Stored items
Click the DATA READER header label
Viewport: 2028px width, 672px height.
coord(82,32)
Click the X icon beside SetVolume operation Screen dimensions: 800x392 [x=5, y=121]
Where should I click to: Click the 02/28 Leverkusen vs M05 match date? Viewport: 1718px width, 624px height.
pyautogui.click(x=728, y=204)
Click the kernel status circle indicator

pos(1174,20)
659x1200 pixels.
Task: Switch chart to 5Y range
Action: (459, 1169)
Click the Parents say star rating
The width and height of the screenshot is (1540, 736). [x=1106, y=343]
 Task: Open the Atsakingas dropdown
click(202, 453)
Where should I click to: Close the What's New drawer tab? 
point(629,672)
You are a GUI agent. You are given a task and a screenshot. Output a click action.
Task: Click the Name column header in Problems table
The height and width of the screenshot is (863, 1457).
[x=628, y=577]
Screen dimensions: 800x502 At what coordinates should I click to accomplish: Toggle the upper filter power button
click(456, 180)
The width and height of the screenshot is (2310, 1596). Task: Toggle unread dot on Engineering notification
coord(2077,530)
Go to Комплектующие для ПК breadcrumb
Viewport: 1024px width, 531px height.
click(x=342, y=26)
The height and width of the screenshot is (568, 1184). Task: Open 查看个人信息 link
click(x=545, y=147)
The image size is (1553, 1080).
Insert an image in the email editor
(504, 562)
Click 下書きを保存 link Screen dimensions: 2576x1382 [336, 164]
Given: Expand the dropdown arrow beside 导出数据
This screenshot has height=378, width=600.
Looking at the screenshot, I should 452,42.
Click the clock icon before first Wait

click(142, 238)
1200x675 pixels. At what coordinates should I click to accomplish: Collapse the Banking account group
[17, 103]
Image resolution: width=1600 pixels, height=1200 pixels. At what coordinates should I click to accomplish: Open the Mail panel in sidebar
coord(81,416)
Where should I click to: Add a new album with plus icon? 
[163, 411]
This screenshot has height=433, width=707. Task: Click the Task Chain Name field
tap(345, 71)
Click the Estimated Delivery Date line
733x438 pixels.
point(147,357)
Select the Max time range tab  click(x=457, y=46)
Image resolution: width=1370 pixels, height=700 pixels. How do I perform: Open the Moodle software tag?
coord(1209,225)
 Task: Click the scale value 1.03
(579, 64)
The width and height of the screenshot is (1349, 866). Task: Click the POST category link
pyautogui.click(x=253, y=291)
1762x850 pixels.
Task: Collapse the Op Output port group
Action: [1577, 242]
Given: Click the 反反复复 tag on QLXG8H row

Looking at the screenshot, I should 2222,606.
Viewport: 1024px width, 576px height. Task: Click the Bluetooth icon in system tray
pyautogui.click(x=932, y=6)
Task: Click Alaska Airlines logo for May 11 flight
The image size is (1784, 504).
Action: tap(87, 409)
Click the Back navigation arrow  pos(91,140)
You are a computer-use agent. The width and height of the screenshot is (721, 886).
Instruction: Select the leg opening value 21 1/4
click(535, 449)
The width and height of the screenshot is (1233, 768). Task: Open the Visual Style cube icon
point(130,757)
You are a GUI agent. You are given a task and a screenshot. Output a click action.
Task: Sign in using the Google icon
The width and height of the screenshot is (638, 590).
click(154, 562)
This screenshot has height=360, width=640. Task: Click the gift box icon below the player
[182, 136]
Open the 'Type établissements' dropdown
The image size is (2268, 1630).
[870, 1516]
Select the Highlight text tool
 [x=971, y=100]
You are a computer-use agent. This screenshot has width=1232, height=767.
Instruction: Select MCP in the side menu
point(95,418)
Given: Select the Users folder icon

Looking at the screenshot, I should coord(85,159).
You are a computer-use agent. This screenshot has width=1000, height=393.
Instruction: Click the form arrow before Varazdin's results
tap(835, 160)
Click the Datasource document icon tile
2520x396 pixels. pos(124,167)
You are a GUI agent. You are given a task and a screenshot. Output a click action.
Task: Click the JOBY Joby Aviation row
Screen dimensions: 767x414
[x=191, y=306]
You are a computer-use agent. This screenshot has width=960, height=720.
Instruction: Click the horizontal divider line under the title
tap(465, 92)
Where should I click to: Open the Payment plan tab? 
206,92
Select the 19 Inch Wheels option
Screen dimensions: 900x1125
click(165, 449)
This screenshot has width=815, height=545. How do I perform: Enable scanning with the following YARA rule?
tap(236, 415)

### EXERCISE INSTRUCTIONS
Edit the lines from the one containing "Click the Back" through the one containing "point(130,757)", inclusive, by replacing "leg opening" with "inseam" and leaving the rest unchanged. Return only those lines.

### RESULT BELOW
Click the Back navigation arrow  pos(91,140)
You are a computer-use agent. The width and height of the screenshot is (721, 886).
Instruction: Select the inseam value 21 1/4
click(535, 449)
The width and height of the screenshot is (1233, 768). Task: Open the Visual Style cube icon
point(130,757)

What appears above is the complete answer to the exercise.